At ten in the morning, by appointment, Piotr arrived at the clinic where his hostess had her office. She had drawn a map and had repeated her instructions in every form except Braille. The clinic was a nineteenth-century
brick house, miles from a Métro stop and unknown to buses. He approached it through streets of condemned houses with empty windows. A nurse directed him out to a mossy yard that smelled of mushrooms, and across to a low, shabby building, where the dim light, the atmosphere of dread and of waiting, the smell of ether and of carbolic were like any prison infirmary on inspection day. He joined a dozen women and one other man sitting around the four sides of a room. A kitchen table, dead center, held last winter’s magazines. No one looked at these except Piotr, who tiptoed to the table and back.

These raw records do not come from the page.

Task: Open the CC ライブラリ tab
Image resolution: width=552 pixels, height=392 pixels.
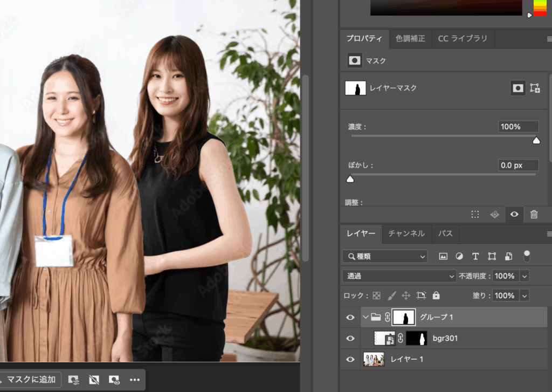Action: (462, 39)
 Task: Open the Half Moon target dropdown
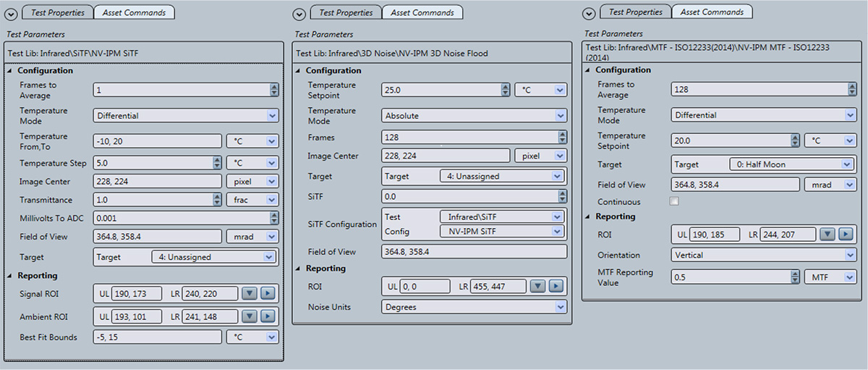click(791, 164)
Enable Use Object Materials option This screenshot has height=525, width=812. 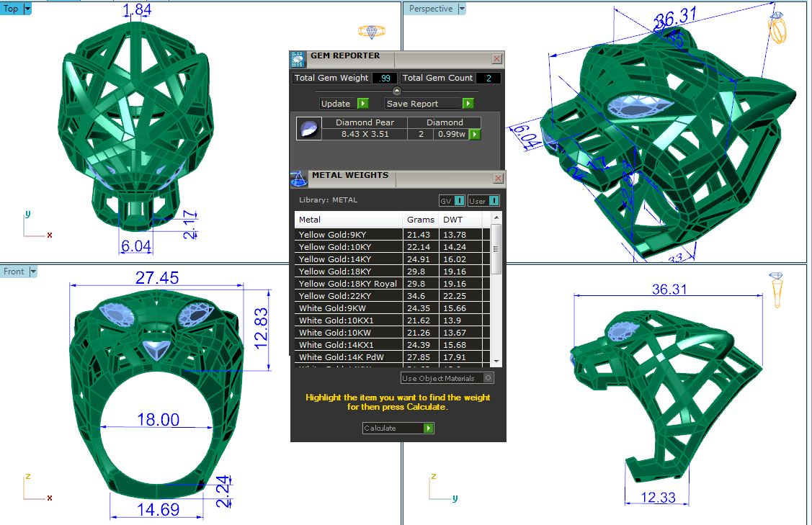click(488, 378)
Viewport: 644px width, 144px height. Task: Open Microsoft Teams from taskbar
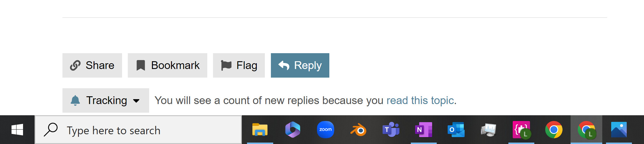click(391, 130)
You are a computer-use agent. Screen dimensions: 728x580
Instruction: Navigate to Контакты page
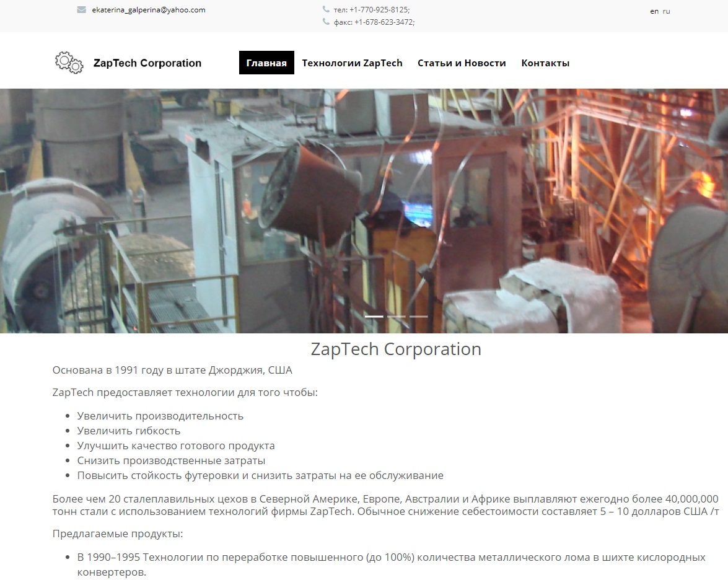545,63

The room was so silent that he could hear one of the women swallowing saliva. Then from next door came the sound of thuds and iron locks. His prison memories, reviving easily, said, Someone is dying. They have gone out, all of them, and left a prisoner to die alone.

“My throat,” he rehearsed. “I have no fever, no other symptoms, nothing seriously the matter, nothing but an incurable cancer of the throat.”

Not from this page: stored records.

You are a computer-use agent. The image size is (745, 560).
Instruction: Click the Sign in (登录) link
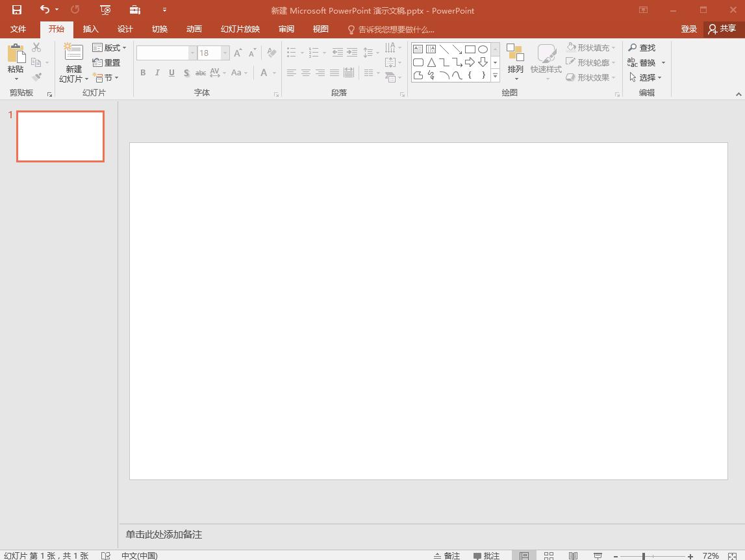(688, 29)
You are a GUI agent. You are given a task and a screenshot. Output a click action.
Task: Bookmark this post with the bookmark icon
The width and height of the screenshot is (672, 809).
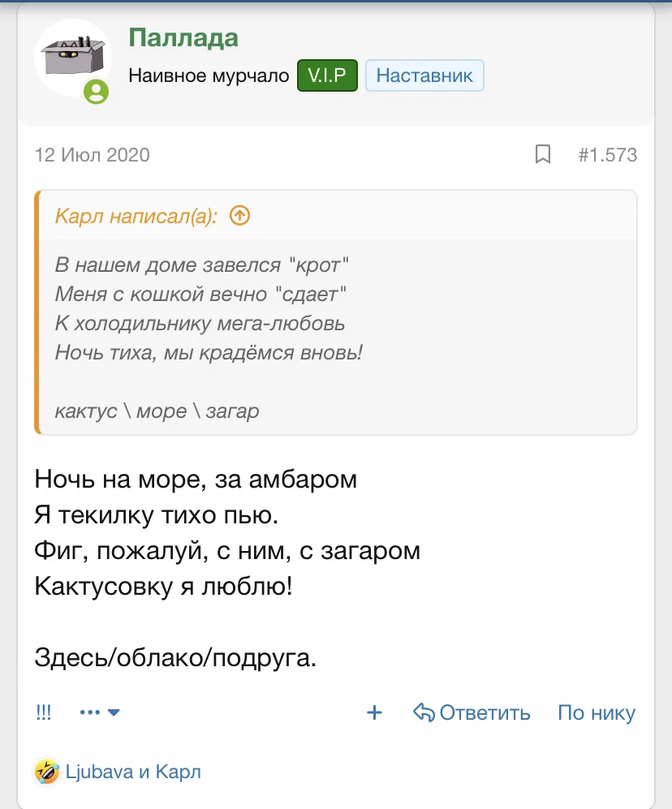[543, 154]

A few mornings later his hostess knocked at the bedroom door and came in without waiting. His pajama jacket was undone. He groped for his glasses and put them on, as if they dressed him. The doctor placed a small glass tube filled with pink tablets on the night table.

“I still think it is bachelor’s ailment,” she said. “But if the pain should leave your throat, where you seem to want it to be, and you feel something here,” placing an impudent hand on his chest, “take two of these half an hour apart. As soon as you get back to Warsaw, go into hospital for serious tests. I’ll give you your dossier before you leave, with a letter for your doctor.”

“What is it?”

“Just do as I tell you. It isn’t serious.”

“I’ll imagine the worst,” said Piotr.

“Imagining the worst protects you from it.”

The worst was not a final illness; it was still a Venice built of white stone, with white bridges and statues. On a snowy street Laurie studied the menu outside a restaurant. Hand in hand with the Austrian, she said, “I’d rather go home and make love.” Piotr’s hand closed around the vial of pills. He guessed that the medicine was a placebo, but it could be a remedy for the worst. A placebo might accidentally attack the secret enemy that, unknown to the most alert and intelligent doctors in Paris, was slowly killing Piotr.

The worst, as always, turned out to be something simple. The French teacher sent to Poland in exchange for Piotr had wandered from her subject.
Finding her students materialistic and coarsely bourgeois, she had tried to fire them with revolutionary ideals and had been expelled from the country. In retaliation, Piotr was banished from France. Marek accompanied his cousin to police headquarters. He seemed as helpless as Piotr and for once had no solutions. Piotr received a five-day reprieve to wind up his affairs. He would not give another lecture, and unless Laurie came back he would never see her again. Marek questioned him—grilled him, in fact: Who was the reporter he had talked to at the Balzar? Could Piotr describe him? Was he a Pole, an American? What about the pregnant girl—had Piotr offended her, had he made foolish and untranslatable jokes during that day’s lecture? Piotr answered patiently, but Marek was not satisfied. There must have been Someone, he said, meaning the shadowy Someone who dogged their lives, who fed émigré fears and fantasies. In Marek’s experience Someone always turned out to have a name, to be traceable. When, barely two days later, Someone informed Piotr that he had violated his agreement (that is, he was leaving) and therefore would not receive any money, he gazed at the unreadable signature and knew for certain that no human brain could be behind this; it was entirely the work of some bureaucratic machine performing on its own. Marek continued to grumble and to speculate about Someone, while Piotr settled for the machine. It was a restful solution and one he had learned to live with.